• Passage to read
------------------------------------------------------------
NYSAC Presses EPA, NYS To Set PFAS Contaminant Levels

Aug 30, 2018

The New York State Association of Counties and two other groups are urging the U.S. Environmental Protection Agency and state Department of Health to act on setting contaminant levels for chemicals that have been found in drinking water.

The New York State Association of Counties, or NYSAC, along with the County Health Officials of New York and the New York State Conference of Environmental Health Directors are urging the agencies to set maximum contaminant levels, or MCLs, for such chemicals as PFOA and PFOS. Stephen Acquario is NYSAC executive director.

“It’s an issue that’s going to be around here for awhile,” Acquario says. “And the state of New York and the federal government need to act now so that local governments can be part of the testing, part of the monitoring and help maintain the integrity and the security and the safety of our drinking water.”
------------------------------------------------------------
• The data
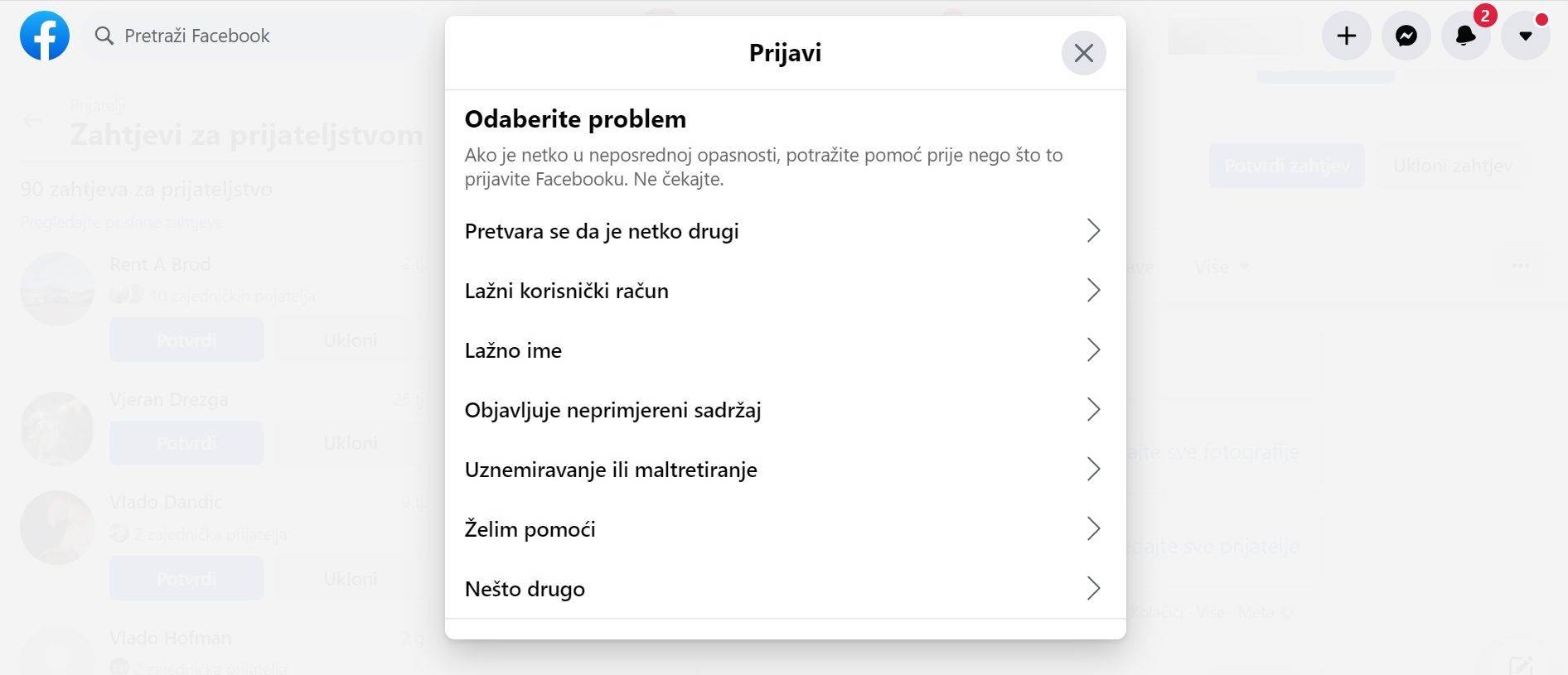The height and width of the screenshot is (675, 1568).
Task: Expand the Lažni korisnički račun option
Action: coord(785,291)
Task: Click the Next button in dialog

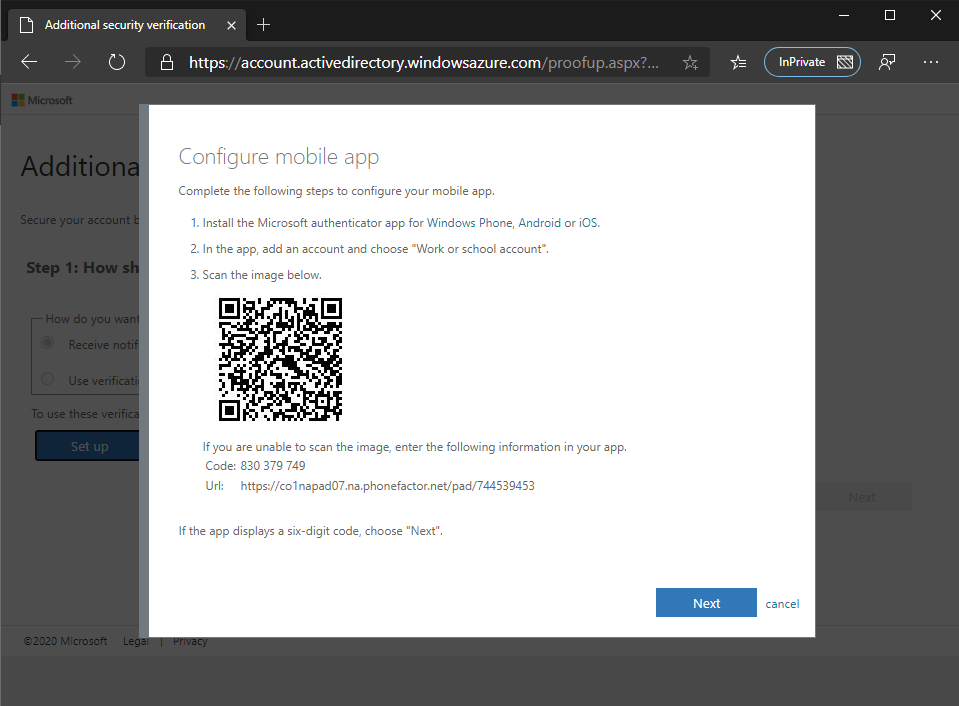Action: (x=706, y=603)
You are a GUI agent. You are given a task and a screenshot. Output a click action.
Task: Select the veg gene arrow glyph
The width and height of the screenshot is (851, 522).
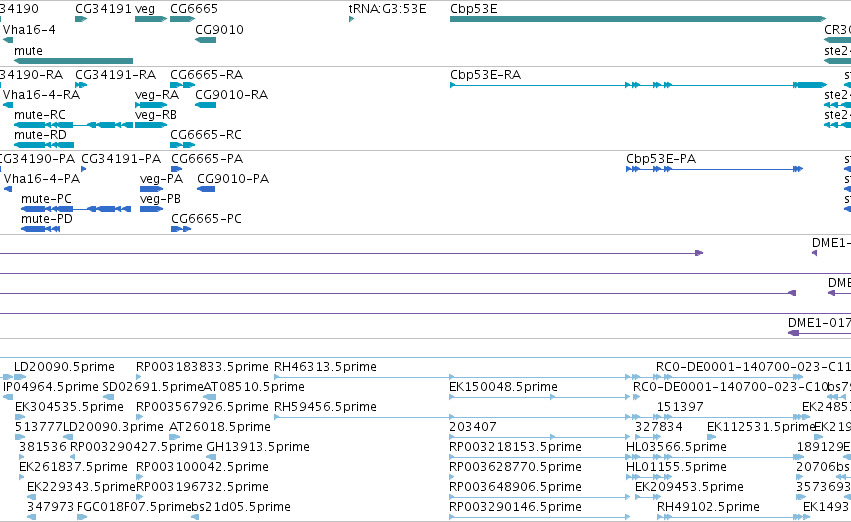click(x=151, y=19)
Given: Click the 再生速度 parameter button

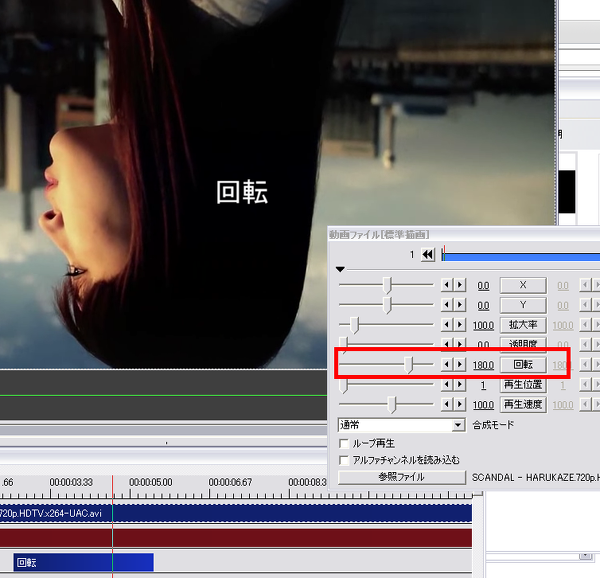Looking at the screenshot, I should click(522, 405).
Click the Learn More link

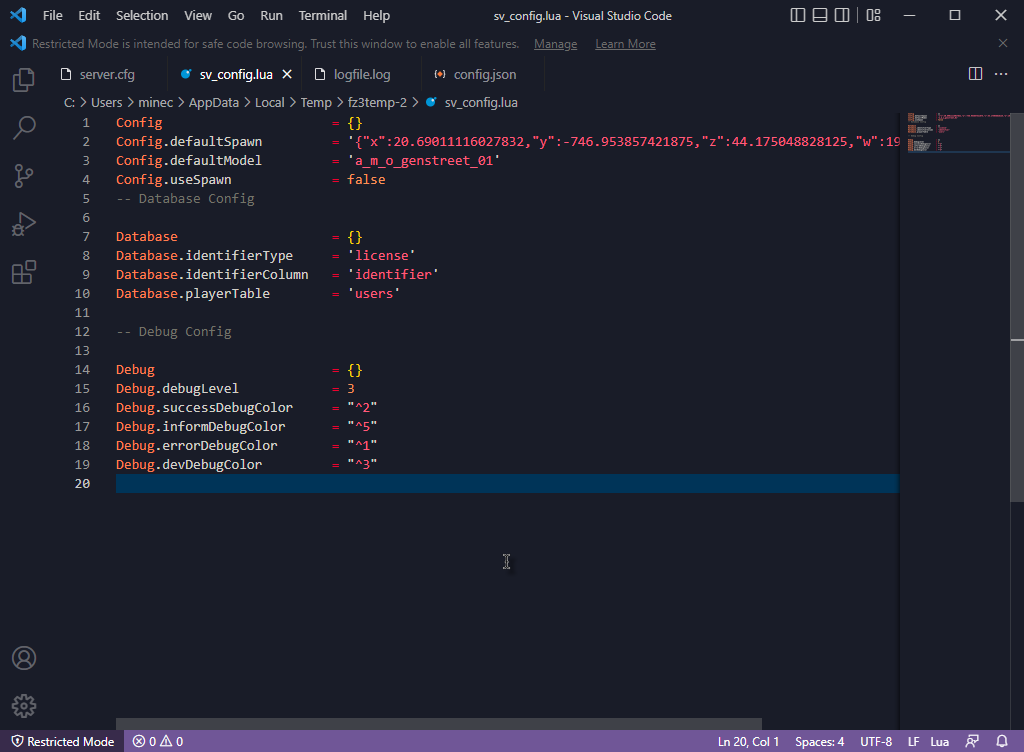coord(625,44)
------------------------------------------------------------
• Assigned task 1
In the PFAS article, who is the executive director of NYSAC?
• Assigned task 2
Print the section of the PFAS article starting with "NYSAC Presses EPA, NYS" and going on through "NYSAC executive director.".

• Task response 1
Stephen Acquario

• Task response 2
NYSAC Presses EPA, NYS To Set PFAS Contaminant Levels

Aug 30, 2018

The New York State Association of Counties and two other groups are urging the U.S. Environmental Protection Agency and state Department of Health to act on setting contaminant levels for chemicals that have been found in drinking water.

The New York State Association of Counties, or NYSAC, along with the County Health Officials of New York and the New York State Conference of Environmental Health Directors are urging the agencies to set maximum contaminant levels, or MCLs, for such chemicals as PFOA and PFOS. Stephen Acquario is NYSAC executive director.